§ **Document excerpt**
▼▼▼
It's an experience I am living right now, and it's sweeter than I could ever have imagined. So I'm a soft-spoken, introverted South Indian girl born and brought up in a rural area who had no experience of living outside my state for a lengthy stretch of time. I was educated in the best schools in the locality and was a good student my entire life, passing the 12th standard board exams with full A+. Sure, I had visited a lot of places across the country because my father was in the army and was stationed mostly in north India, but I was still considered as someone “innocent” and “without exposure" to metropolitan cities and their ways by overbearing relatives. One aunt was particularly condescending as she lives in Chennai with her husband and her daughter, a studious engineering student a couple of years older than me.
▲▲▲
§ **What you have to do**
Retype the part of the personal essay starting at "It's an experience" and ending at "older than me.".

§ **Saved entries**
▼▼▼
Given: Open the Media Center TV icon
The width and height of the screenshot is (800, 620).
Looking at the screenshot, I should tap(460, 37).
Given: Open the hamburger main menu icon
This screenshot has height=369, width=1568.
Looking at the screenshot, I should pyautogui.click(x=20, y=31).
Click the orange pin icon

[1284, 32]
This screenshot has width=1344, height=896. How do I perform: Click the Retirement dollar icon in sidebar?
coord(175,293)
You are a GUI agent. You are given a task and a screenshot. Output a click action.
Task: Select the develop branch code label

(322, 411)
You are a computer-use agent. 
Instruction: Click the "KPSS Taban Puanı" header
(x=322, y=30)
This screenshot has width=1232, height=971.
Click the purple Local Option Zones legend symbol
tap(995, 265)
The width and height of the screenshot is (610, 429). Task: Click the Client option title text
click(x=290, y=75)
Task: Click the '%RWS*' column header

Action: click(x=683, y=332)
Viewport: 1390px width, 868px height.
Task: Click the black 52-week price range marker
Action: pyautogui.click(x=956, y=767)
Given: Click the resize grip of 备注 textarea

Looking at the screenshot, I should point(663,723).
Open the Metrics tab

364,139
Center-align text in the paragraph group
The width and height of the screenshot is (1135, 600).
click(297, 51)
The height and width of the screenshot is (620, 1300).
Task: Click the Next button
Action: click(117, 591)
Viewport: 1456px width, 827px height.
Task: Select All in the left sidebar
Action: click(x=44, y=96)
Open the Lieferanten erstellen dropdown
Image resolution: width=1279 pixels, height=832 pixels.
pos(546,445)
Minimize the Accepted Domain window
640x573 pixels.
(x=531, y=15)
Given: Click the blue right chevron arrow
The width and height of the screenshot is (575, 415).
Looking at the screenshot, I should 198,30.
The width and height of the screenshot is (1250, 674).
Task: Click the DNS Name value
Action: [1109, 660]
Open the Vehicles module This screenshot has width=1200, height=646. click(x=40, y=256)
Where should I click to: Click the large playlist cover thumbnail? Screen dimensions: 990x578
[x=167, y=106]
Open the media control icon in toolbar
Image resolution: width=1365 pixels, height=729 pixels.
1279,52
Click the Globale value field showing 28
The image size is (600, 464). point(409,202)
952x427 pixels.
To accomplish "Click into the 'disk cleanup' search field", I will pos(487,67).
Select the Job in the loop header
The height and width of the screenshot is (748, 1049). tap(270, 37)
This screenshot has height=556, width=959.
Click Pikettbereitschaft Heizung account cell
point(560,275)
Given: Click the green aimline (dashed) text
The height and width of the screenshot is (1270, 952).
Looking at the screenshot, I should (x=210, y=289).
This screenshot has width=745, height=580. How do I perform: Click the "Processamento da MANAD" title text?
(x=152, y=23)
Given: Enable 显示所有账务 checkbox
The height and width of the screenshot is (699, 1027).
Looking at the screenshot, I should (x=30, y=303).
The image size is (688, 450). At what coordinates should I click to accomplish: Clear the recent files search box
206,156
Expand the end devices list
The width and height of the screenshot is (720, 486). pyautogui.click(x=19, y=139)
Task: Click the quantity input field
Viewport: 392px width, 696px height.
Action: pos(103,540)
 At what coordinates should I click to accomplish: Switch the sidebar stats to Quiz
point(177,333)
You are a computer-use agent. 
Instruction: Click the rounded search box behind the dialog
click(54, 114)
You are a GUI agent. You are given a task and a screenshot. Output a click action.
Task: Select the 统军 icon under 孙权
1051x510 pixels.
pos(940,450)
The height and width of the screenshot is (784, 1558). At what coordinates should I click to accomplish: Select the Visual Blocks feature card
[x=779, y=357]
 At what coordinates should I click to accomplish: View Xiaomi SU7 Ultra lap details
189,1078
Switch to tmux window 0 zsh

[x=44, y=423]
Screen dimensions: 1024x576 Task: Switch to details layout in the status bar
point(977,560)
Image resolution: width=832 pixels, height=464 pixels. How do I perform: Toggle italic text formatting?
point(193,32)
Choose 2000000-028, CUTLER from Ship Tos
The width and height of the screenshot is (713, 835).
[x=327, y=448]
▲▲▲
§ **Task result**
It's an experience I am living right now, and it's sweeter than I could ever have imagined. So I'm a soft-spoken, introverted South Indian girl born and brought up in a rural area who had no experience of living outside my state for a lengthy stretch of time. I was educated in the best schools in the locality and was a good student my entire life, passing the 12th standard board exams with full A+. Sure, I had visited a lot of places across the country because my father was in the army and was stationed mostly in north India, but I was still considered as someone “innocent” and “without exposure" to metropolitan cities and their ways by overbearing relatives. One aunt was particularly condescending as she lives in Chennai with her husband and her daughter, a studious engineering student a couple of years older than me.